А дальше — тишина
На 98-м году скончался легендарный российский режиссер, народный артист СССР Юрий Любимов.
Юрий Любимов еще при жизни вошел в учебники театральной истории. Театр Любимова — это отдельная эпоха, как искусство Эфроса, Товстоногова, Гончарова. Он был последним островом Атлантиды великого советского театра.
Ставшее нарицательным слово «Таганка» всегда ассоциировалось с духом свободомыслия, песнями Высоцкого, дерзким политическим фрондерством, хотя сам Юрий Любимов считал, что всю жизнь имел дело не с политикой, а с эстетикой.
— Я занимался расширением палитры, искал новые краски в работе с пространством, со стилем, — рассказывал он недавно на праздновании своего 95-летия, которое проходило уже не в родной Таганке, а на сцене Вахтанговского театра.
В этих стенах он начинал свой творческий путь в качестве актера — играл Олега Кошевого, Сирано де Бержерака, Ромео (с Джульеттой-Целиковской, ставшей затем его женой), Бенедикта в шекспировской комедии «Много шума из ничего», пушкинского Моцарта — всего более 30 ролей.
Но настоящего Любимова зрители узнали почти 20 лет спустя, когда он поставил «Доброго человека из Сезуана» со студентами Щукинского училища, которые и составили ядро новой труппы Театра на Таганке. Пьеса Брехта взорвала театральную Москву не только смелыми политическими аллюзиями, но и непривычной эстетикой прямого, почти публицистического высказывания.

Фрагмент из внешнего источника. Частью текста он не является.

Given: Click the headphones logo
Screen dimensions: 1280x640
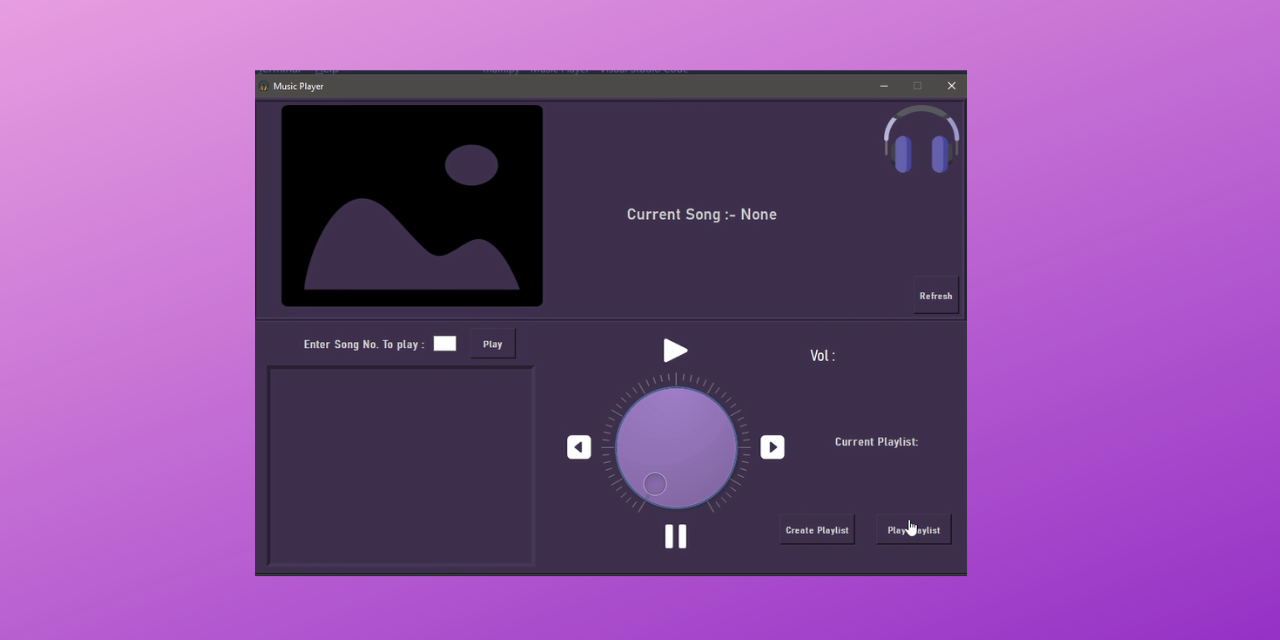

Потом были знаменитые поэтические спектакли: «Антимиры» Вознесенского, «Послушайте!» по Маяковскому, «Павшие и живые», смелые инсценировки Горького, Чернышевского, Федора Абрамова и Юрия Трифонова. На Таганке был впервые поставлен опальный роман Булгакова «Мастер и Маргарита». Здесь Высоцкий рвал связки и душу в ролях Галилея и Гамлета.
В Москве этот театр был на особом счету. В эпоху дефицита билеты на Таганку были самой твердой валютой. Чтобы попасть на спектакли, люди стояли в очередях ночами, жгли на улицах костры. Немудрено, что Любимову не простили свободомыслия и влияния на умы современников. В 1984 году режиссер, находившийся в Лондоне, узнал, что лишен гражданства СССР, и путь на родину ему закрыт. Сам Любимов пострадал от этого решения меньше, чем наш театр.

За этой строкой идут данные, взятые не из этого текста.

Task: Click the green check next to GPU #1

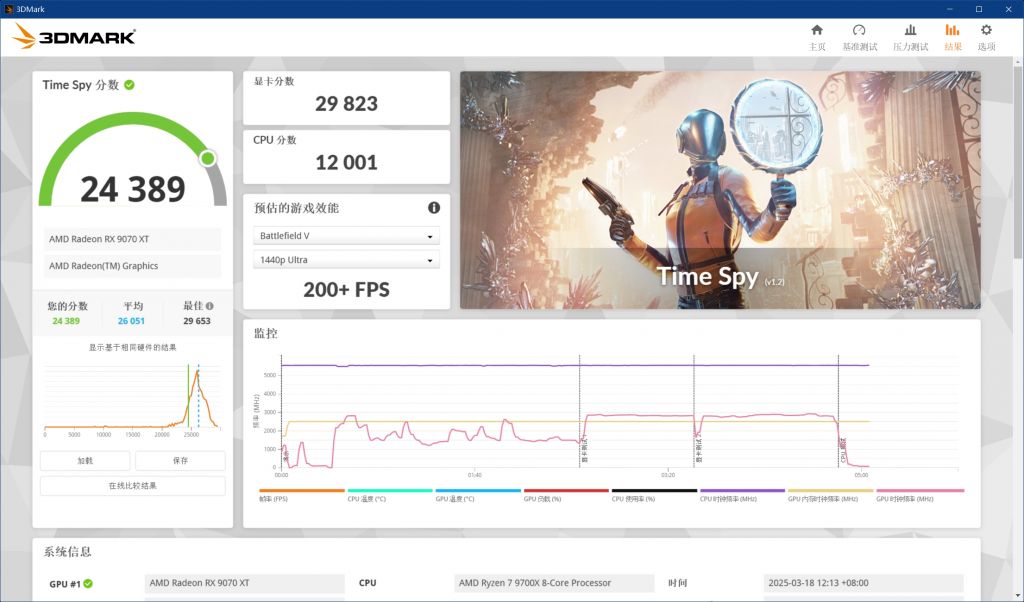Action: pos(88,583)
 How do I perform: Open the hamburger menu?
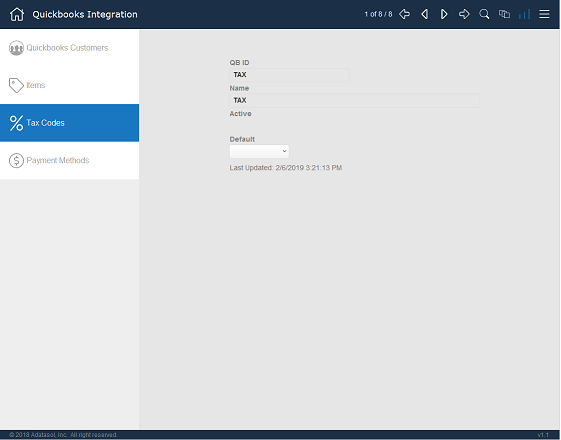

Юрия Петровича с распростертыми объятиями встретили лучшие сцены мира: он работал в «Ла Скала» и «Ковент-Гарден», по приглашению Ингмара Бергмана ставил в Стокгольме «Пир во время чумы» и «Мастера и Маргариту», его «Бесы» и «Преступление и наказание» с небывалым успехом гастролировали по всей Европе. Режиссеру предложили гражданство Израиль и Венгрия, где он и встретил свою будущую жену и помощницу Каталин Кунц.
В перестроечном 1989-м Любимов вернулся в Россию триумфатором. Ему возвратили гражданство, восстановили в репертуаре запрещенные спектакли. Но в труппе театра назрел раскол: часть актеров решила остаться с новым руководителем Николаем Губенко, а часть вернулась к Любимову. С этого «развода» начался конец старой Таганки, но не конец творчества Любимова.
Поставив несколько мощных эпических спектаклей — «Живаго» Пастернака, «Братьев Карамазовых» Достоевского, «Шарашку» Солженицына, режиссер изобрел новый универсальный жанр поэтического бриколажа, в котором были сделаны все его последние работы на Таганке, в том числе «Суф(ф)ле», «Сказки», «Арабески».
Отношения с актерами у Любимова складывались трудно. Режиссер-демиург, режиссер-диктатор, он не терпел в театре демократии и устанавливал свои правила игры. Актеры бунтовали. Ситуация накалилась до предела в июне 2011-го, и Юрий Любимов ушел из созданного им театра. Но не сдался, не перестал работать.
За год он успел выпустить в Вахтанговском театре «Бесов» Достоевского — строгую четырехчасовую фреску, которая, казалось, открыла еще один этап в его творчестве. Вновь обратился к оперной режиссуре, приняв заказ на постановку «Князя Игоря» в Большом театре.
Осиротевший Театр на Таганке вроде бы тоже начал новую жизнь, стал приглашать разных режиссеров, но при этом сразу потерял собственное лицо. Потому что Любимов, создав свой неповторимый стиль и воспитав целую плеяду превосходных актеров, тем не менее не оставил достойных преемников. Его театр был авторским, уникальным, и секрет своего небывалого творческого долголетия Мастер унес с собой.